Even with this freedom, all the student writing is entirely text dependent. They have to begin by identifying the moment in the text that is worth talking about. As students discuss their responses they revisit the text to validate and support more complex ideas.
Infinite Variation
The more my work has shifted to working with other teachers, the more resilient this structure appears to me. As long as the purpose of response writing is to choose a moment and explain why it is significant to you the format doesn't matter much. Some teachers want more deliberation and refinement and require longer responses that connect two quotes together. Other teachers want shorter simpler forms that generate more opportunities to practice. While experimenting with a teacher in a 9th grade class that emphasized independent reading we discovered that many students balked at the length of writing we were hoping for. At my co-teacher's suggestion we offered students the option of an action/reaction journal. They merely had to divide a page in half vertically and head each column with "When it said...," and "I thought...." They filled a page with four or more moments and their reactions to them. The students were still capturing their thinking about focused moments in the text, and many discovered that they had more and more to say about their thinking as they progressed. When students were ready they shifted (some naturally, others with much prompting) to the longer form of response.

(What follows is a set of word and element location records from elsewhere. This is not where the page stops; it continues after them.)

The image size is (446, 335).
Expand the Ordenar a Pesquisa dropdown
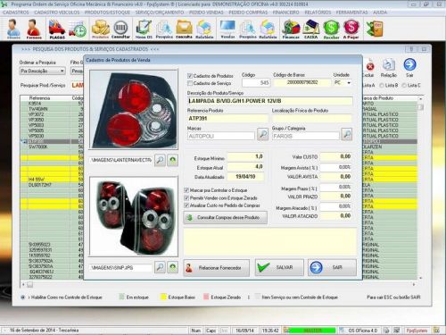[62, 71]
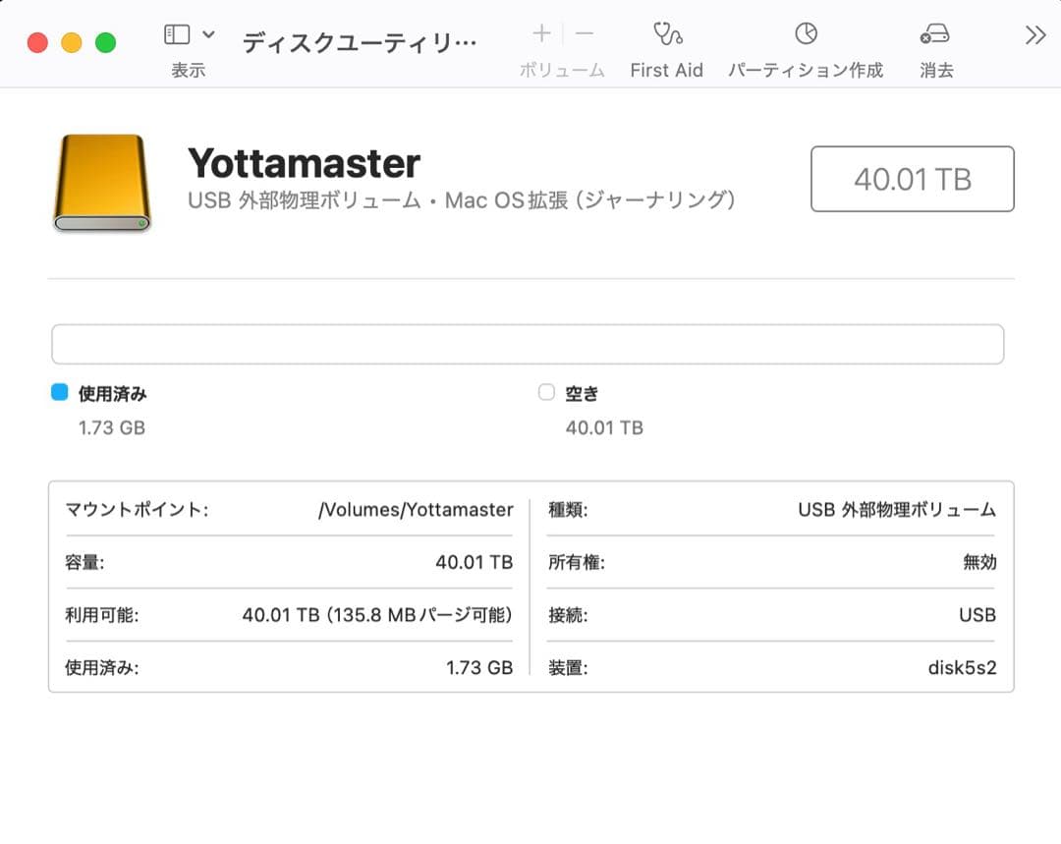Open the toolbar overflow double-chevron icon

1033,34
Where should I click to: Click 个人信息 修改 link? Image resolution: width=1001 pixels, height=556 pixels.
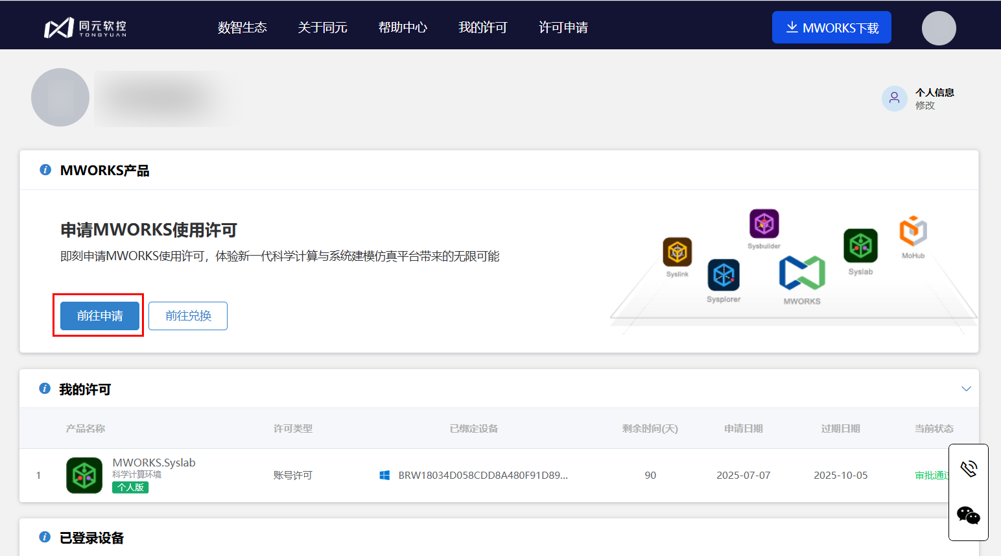(x=924, y=105)
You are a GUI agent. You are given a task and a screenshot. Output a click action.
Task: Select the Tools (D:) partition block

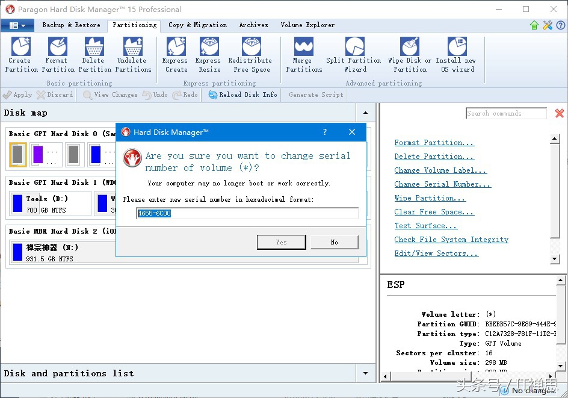[51, 204]
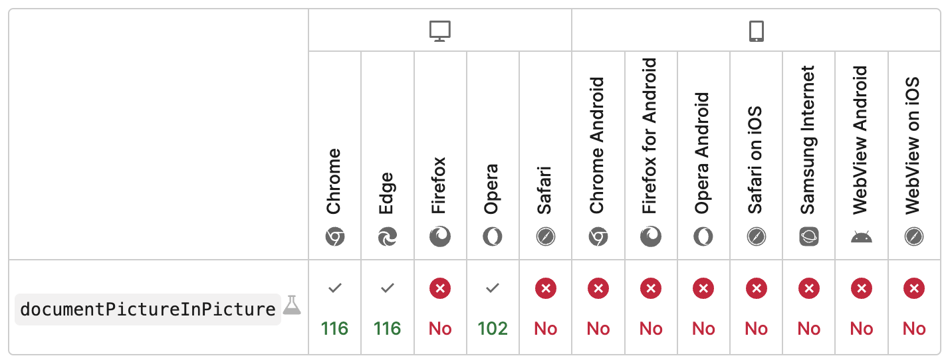The image size is (948, 360).
Task: Open Safari desktop no-support cell
Action: pos(546,307)
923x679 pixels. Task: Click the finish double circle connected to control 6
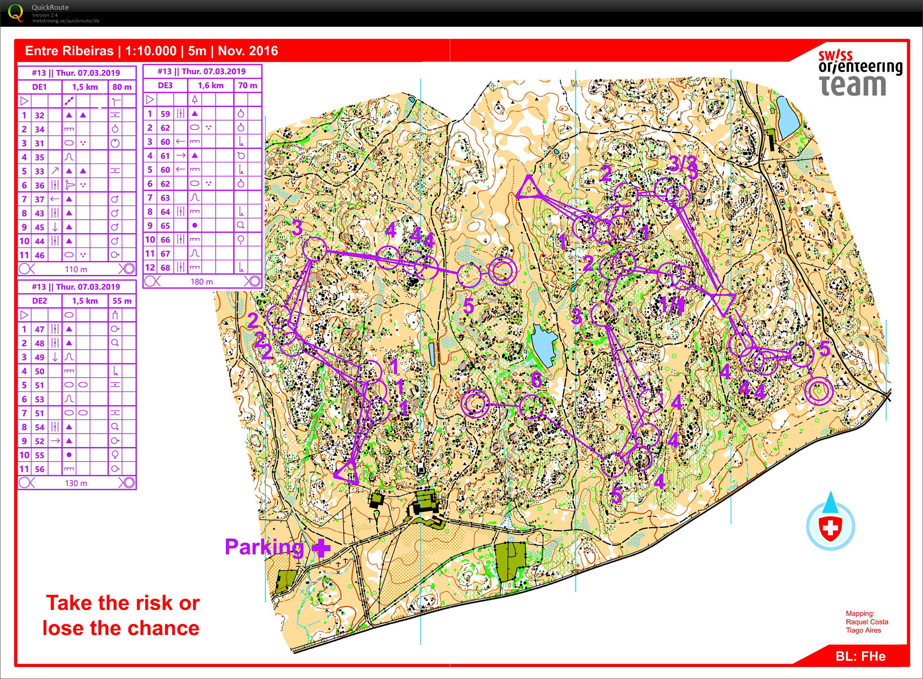coord(475,404)
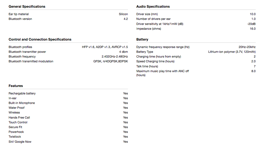Select the Bluetooth transmitter power label
This screenshot has width=273, height=148.
point(27,52)
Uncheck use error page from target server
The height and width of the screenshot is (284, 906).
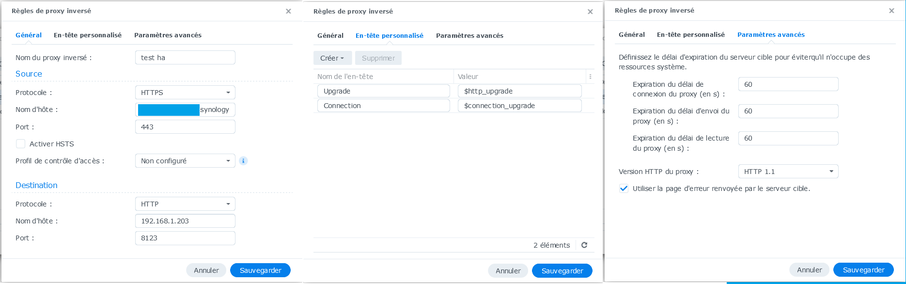(624, 189)
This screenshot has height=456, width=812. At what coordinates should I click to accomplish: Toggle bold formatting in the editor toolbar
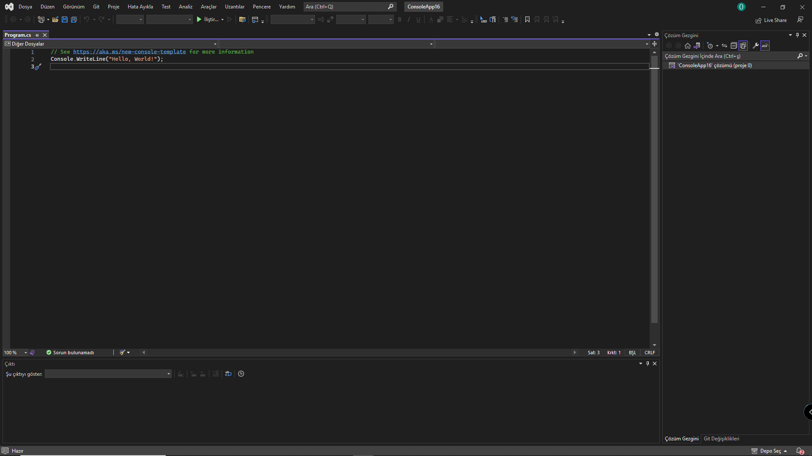pos(399,19)
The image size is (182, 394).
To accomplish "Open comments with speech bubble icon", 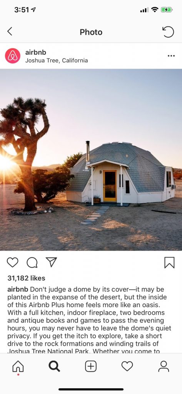I will 32,262.
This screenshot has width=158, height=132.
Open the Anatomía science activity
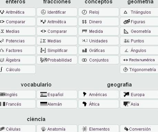(x=57, y=129)
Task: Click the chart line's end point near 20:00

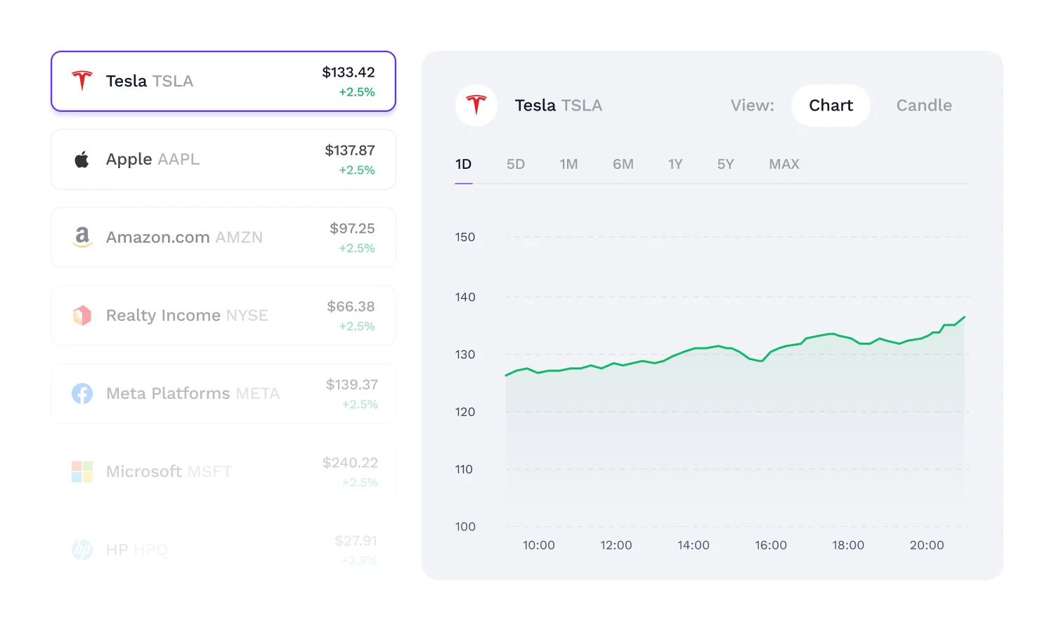Action: [x=964, y=317]
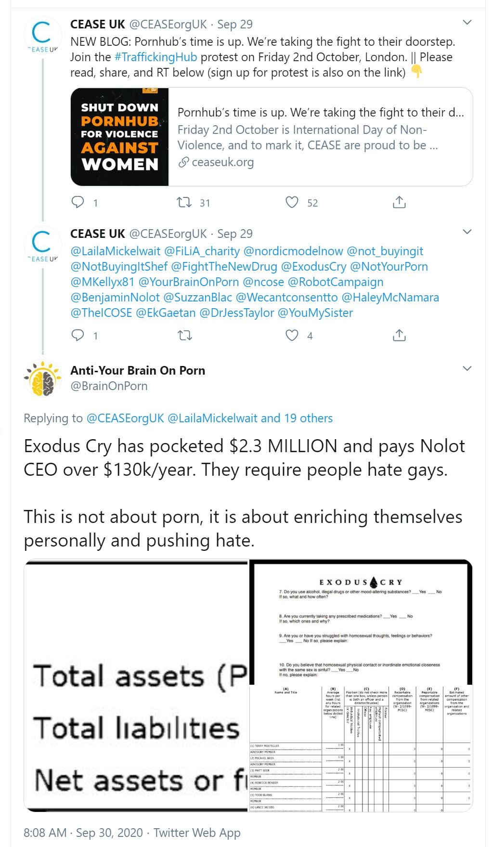
Task: Open the #TraffickingHub hashtag
Action: [155, 57]
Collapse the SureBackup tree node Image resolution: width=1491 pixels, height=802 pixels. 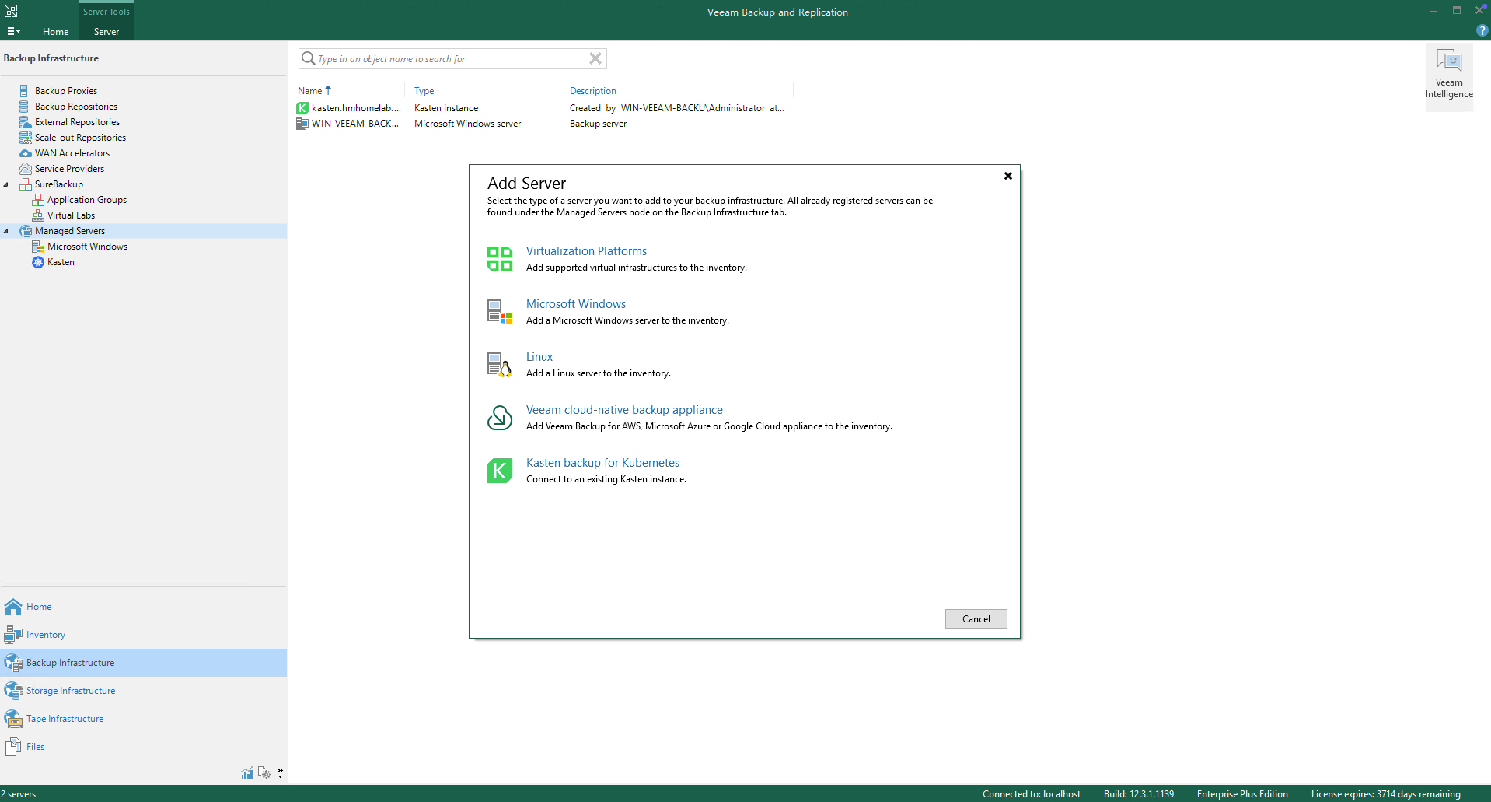click(6, 184)
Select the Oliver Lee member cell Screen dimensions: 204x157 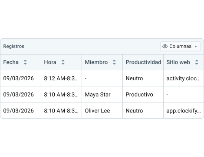coord(102,110)
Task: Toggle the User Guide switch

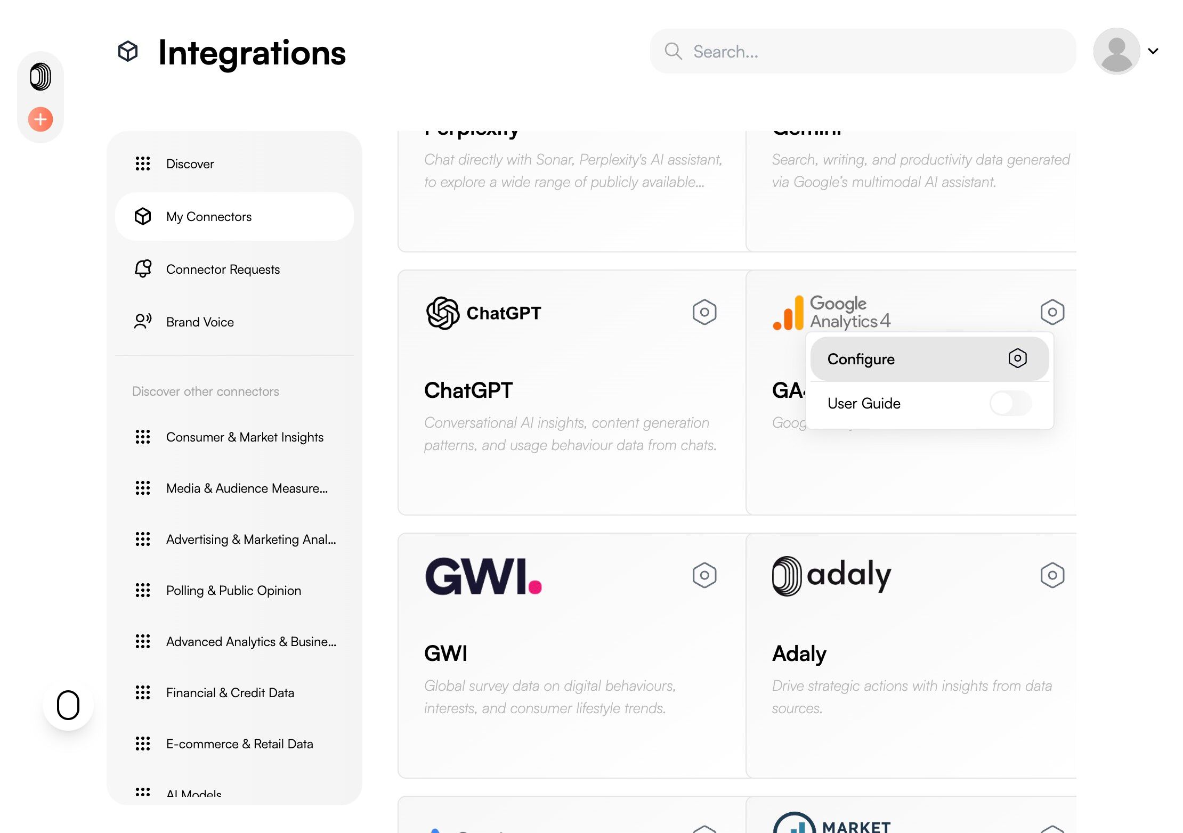Action: (x=1010, y=403)
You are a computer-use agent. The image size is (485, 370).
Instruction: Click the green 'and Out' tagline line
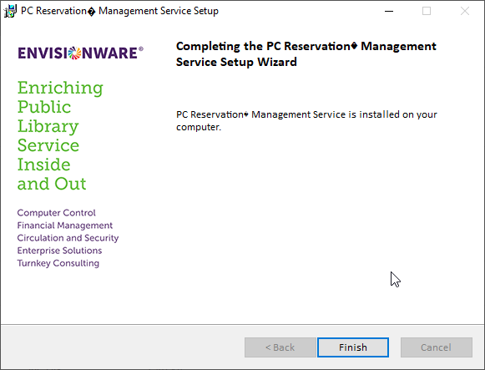click(x=52, y=184)
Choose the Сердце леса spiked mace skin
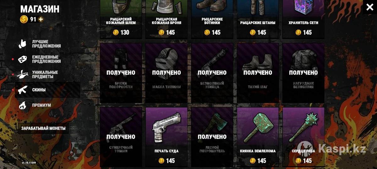Image resolution: width=377 pixels, height=169 pixels. pos(303,137)
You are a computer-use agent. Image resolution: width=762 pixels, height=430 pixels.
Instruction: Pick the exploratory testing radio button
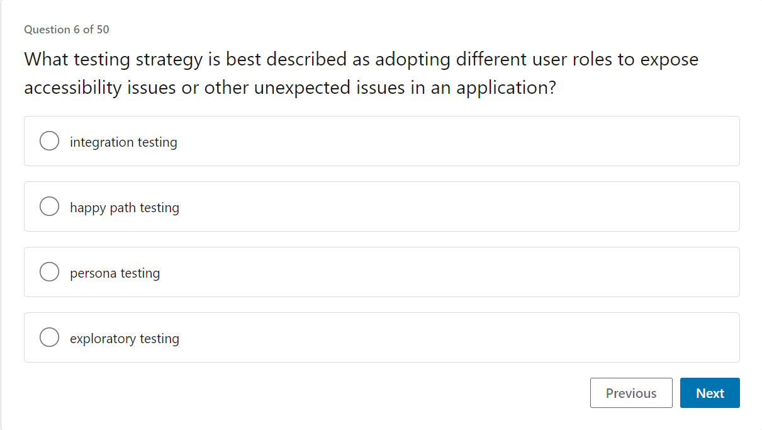[x=49, y=337]
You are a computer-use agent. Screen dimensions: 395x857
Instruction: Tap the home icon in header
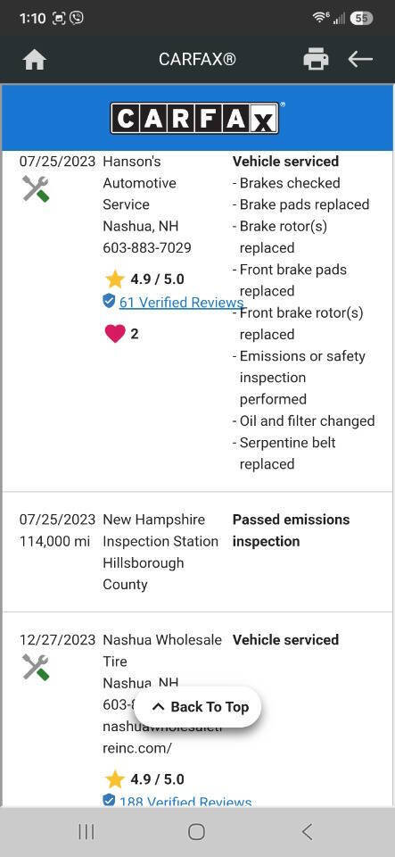[35, 59]
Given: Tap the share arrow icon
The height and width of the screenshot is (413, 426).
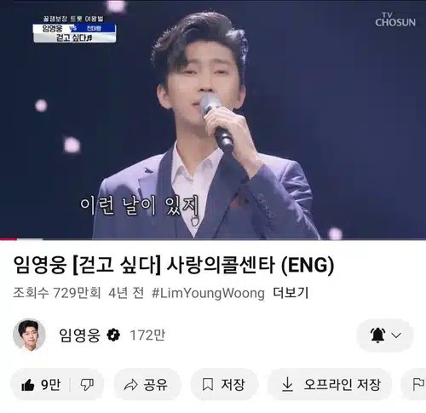Looking at the screenshot, I should point(130,385).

Several teams of teachers have developed frames for response writing including the popular CQE (context, quote, explanation) that fits nicely into an analytic essay. I have created so many variations of format it would be impossible to catalog them. Response writing stays the same whether every student in class is reading the same text, or they are reading in groups, or they are reading independently. I almost never give students predetermined topics for responses. What changes is the way the responses are used during class time and the kinds of discussions we have about the concepts that connect our reading.

Foundational Shift
Adding response writing to a class doesn't require changes in texts, sequence, or seating, but it will facilitate a shift to examining significance. It's a shift that facilitates and encourages other shifts like structuring small group work, supporting independent reading, and providing descriptive feedback.